We study topological properties of Ind-groups Aut(K[x(1), . . ., x(n)]) and Aut(K < x(1), . . ., x(n)>) of automorphisms of polynomial and free associative algebras via Ind-schemes, toric varieties, approximations, and singularities. We obtain a number of properties of Aut(Aut(A)), where A is the polynomial or free associative algebra over the base field K. We prove that all Ind-scheme automorphisms of Aut(K[x(1), . . ., x(n)]) are inner for n >= 3, and all Ind-scheme automorphisms of Aut(K < x(1), . . ., x(n)>) are semi-inner.
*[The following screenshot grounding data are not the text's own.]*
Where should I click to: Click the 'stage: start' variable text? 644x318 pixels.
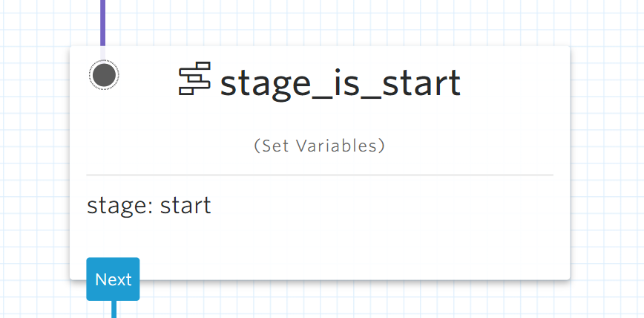(149, 205)
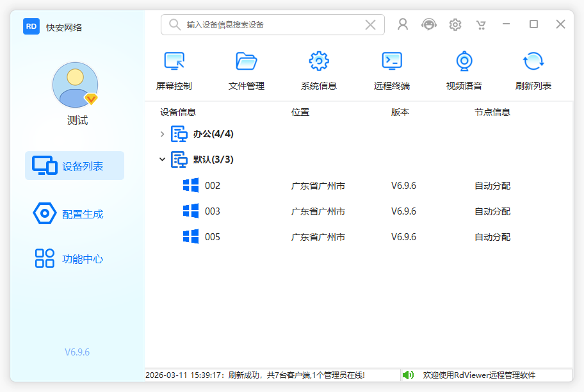
Task: Toggle the green speaker sound icon
Action: coord(409,375)
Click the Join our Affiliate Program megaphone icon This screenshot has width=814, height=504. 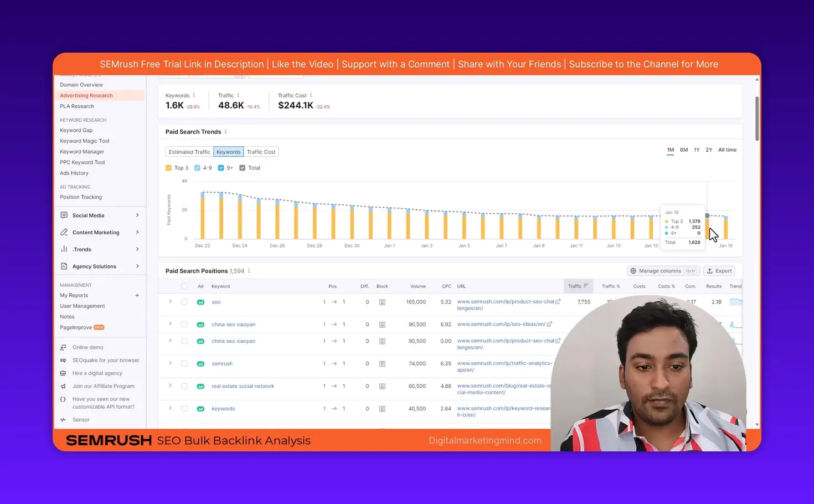click(x=63, y=386)
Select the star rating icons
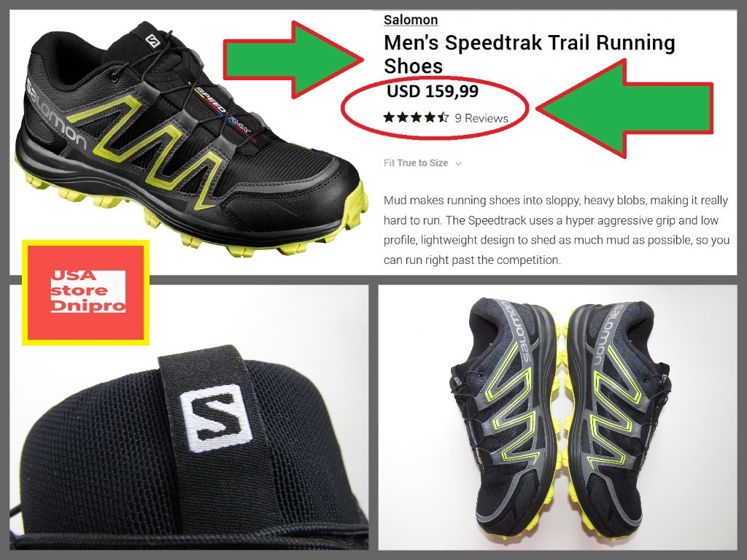The height and width of the screenshot is (560, 747). [416, 117]
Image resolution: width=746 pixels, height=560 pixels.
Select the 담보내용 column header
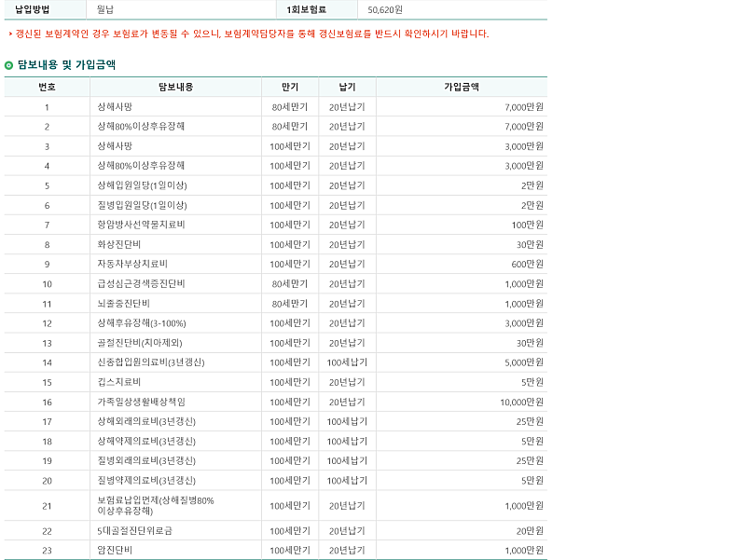pyautogui.click(x=175, y=87)
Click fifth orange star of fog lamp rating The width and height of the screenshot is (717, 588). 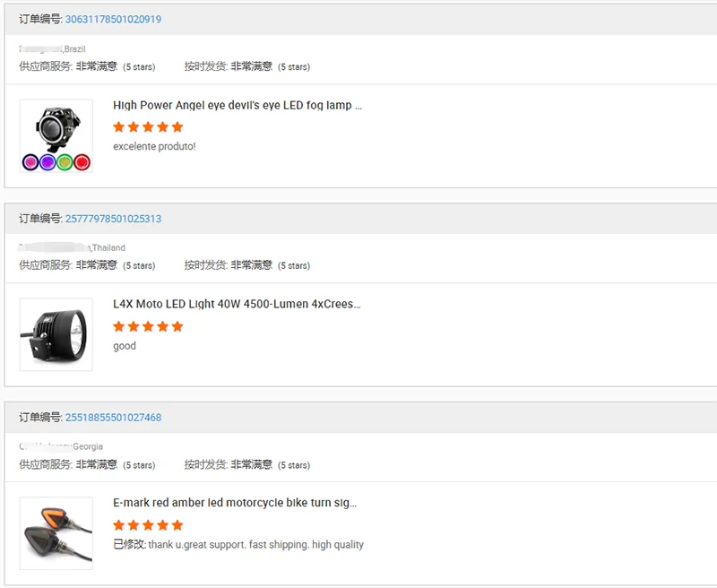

As an application, we prove that Aut(K[x(1), . . . , x(n)]) cannot be embedded into Aut(K < x(1), . . ., x(n)>) by the natural abelianization. In other words, the Automorphism Group Lifting Problem has a negative solution. We explore close connection between the above results and the Jacobian conjecture, as well as the Kanel-Belov-Kontsevich conjecture, and formulate the Jacobian conjecture for fields of any characteristic. We make use of results of Bodnarchuk and Rips, and we also consider automorphisms of tame groups preserving the origin and obtain a modification of said results in the tame setting.